_Apply what you read_
A. Answer these questions from the piece on Necklace/Choker:
(i) How old is Sara?
(ii) What was the name of the hotel that Rudolf Stern owned?
(iii) To which country did Stern want his daughter to go?
B. Copy word for word the stretch of the piece on Necklace/Choker from "We gradually learn" through "as a result.".

_Passage to read_
Jana Bodnárová: Náhrdelník/Obojok (Necklace/Choker)
This novel is set in the late twentieth century, after Slovakia has become an independent country. We follow the stories of two Slovak women who mirror the vicissitudes of many Slovaks during the war and then under communism. Sara is fifty-five. She lives in Germany, is divorced and has a daughter who has recently given birth to a son. Iboja lives in Slovakia and has not lived in exile.She is looking after her elderly mother, who clearly has dementia, and who did live in exile, in France (Iboja lived with her grandmother.)
We gradually learn the stories of not only the women but also of their parents and grandparents, while learning of various issues in Slovakia. The novel is told in what Bodnárová calls fragments,i.e. short chapters recounting one part of the lives of the protagonists at one particular time.
Iboja’s grandfather, Rudolf Stern, owned the Hotel Aurora, a prosperous watering place and was well respected in the town. It now no longer exists. Stern employed Imro, Sara’;s father and if there is any plot over and above the stories of the lives of the protagonists, it is when Imro finds a body in a hotel room during the early Communist era and what happens as a result.
As mentioned Stern’s daughter, Iboja’s mother, goes off to Paris with her husband and while she finds life difficult and suffers her own tragedy, her daughter stays with her grandparents. Stern who survived the Holocaust, wanted his daughter to go to Israel but her husband wanted to go to France. Stern himself does not have a happy end, seized by the Communists as a bourgeois parasite. Iboja has managed to survive but she never married.
Sara’s parents owned a villa and Sara is back home to reclaim the villa which, of course, is not in good condition. (It had been turned into accommodations for ordinary people.) Despite that, she stays there during her visit, while wondering what to with it and spending time with Iboja. Both women look back with much affection at their childhood and the town as it then was. Jews and Lutherans of the town had been like half-brothers for years and each had their fine temples. The Lutherans had learnt certain wisdom from the Jews: how money should not shout but merely whisper, for example, and that was something the Catholics would never understand.
Sara’s father Imro had always wanted to be an artist, from a young age. The family, with its Jewish background had initially survived the war, as they were well away from the action, though Imro saw a train passing through the town taking Jews to the concentration camps. However, when the Germans arrived, they had to hide. Fortunately, the locals were very supportive but their period of hiding in a buried cellar, hearing the shooting, was very traumatic. Imro’s mother never really recovered from it.

_Listed records_
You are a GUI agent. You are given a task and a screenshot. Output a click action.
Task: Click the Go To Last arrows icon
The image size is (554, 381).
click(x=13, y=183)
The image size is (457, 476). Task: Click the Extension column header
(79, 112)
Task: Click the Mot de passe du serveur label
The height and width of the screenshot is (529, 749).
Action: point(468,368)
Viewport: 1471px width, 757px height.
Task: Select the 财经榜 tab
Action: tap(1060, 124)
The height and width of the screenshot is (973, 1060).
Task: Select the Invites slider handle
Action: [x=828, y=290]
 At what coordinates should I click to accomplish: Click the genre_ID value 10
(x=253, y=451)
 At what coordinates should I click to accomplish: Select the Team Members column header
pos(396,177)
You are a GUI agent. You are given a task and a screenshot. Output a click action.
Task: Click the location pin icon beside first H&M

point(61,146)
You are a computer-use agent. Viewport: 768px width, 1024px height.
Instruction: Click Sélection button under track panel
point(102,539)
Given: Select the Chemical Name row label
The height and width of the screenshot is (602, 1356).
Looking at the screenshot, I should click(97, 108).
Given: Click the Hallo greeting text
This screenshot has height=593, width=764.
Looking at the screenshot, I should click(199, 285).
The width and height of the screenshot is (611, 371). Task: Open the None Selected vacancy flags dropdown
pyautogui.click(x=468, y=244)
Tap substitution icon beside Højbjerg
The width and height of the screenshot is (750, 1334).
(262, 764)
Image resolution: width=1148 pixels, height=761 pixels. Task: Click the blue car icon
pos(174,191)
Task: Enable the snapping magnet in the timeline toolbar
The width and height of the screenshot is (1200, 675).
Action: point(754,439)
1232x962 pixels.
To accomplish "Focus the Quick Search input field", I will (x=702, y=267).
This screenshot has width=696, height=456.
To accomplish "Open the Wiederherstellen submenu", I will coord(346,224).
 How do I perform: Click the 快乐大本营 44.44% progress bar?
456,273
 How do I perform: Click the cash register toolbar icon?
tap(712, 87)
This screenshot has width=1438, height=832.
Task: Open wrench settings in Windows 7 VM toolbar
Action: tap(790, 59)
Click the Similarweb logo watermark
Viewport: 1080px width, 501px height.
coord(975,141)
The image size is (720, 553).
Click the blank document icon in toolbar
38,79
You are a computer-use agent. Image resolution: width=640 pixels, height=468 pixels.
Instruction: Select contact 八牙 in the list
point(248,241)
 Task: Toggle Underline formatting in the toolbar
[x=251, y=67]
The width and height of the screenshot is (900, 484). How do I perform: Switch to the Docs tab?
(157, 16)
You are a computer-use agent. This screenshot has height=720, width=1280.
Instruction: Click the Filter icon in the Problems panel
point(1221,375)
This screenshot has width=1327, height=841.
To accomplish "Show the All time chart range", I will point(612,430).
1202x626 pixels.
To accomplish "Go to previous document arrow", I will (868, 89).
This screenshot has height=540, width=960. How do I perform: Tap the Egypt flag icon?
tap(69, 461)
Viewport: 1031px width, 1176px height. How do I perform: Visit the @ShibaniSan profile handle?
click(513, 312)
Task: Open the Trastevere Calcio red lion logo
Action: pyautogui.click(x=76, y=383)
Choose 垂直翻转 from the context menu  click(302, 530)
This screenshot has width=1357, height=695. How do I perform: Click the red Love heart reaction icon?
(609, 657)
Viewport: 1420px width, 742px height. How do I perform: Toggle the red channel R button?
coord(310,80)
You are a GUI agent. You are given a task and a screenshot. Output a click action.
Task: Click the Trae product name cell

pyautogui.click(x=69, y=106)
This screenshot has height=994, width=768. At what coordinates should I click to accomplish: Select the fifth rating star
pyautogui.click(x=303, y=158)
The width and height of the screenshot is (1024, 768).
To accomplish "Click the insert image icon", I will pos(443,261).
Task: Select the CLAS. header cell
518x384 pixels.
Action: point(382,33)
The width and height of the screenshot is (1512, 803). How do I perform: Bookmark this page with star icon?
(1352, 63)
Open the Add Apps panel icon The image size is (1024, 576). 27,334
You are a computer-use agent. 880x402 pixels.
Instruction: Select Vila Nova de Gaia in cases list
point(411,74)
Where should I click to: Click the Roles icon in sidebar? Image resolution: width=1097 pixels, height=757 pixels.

_Outputs for the tasks_
A.
(i) Fifty-five.
(ii) The Hotel Aurora.
(iii) Israel.

B.
We gradually learn the stories of not only the women but also of their parents and grandparents, while learning of various issues in Slovakia. The novel is told in what Bodnárová calls fragments,i.e. short chapters recounting one part of the lives of the protagonists at one particular time.
Iboja’s grandfather, Rudolf Stern, owned the Hotel Aurora, a prosperous watering place and was well respected in the town. It now no longer exists. Stern employed Imro, Sara’;s father and if there is any plot over and above the stories of the lives of the protagonists, it is when Imro finds a body in a hotel room during the early Communist era and what happens as a result.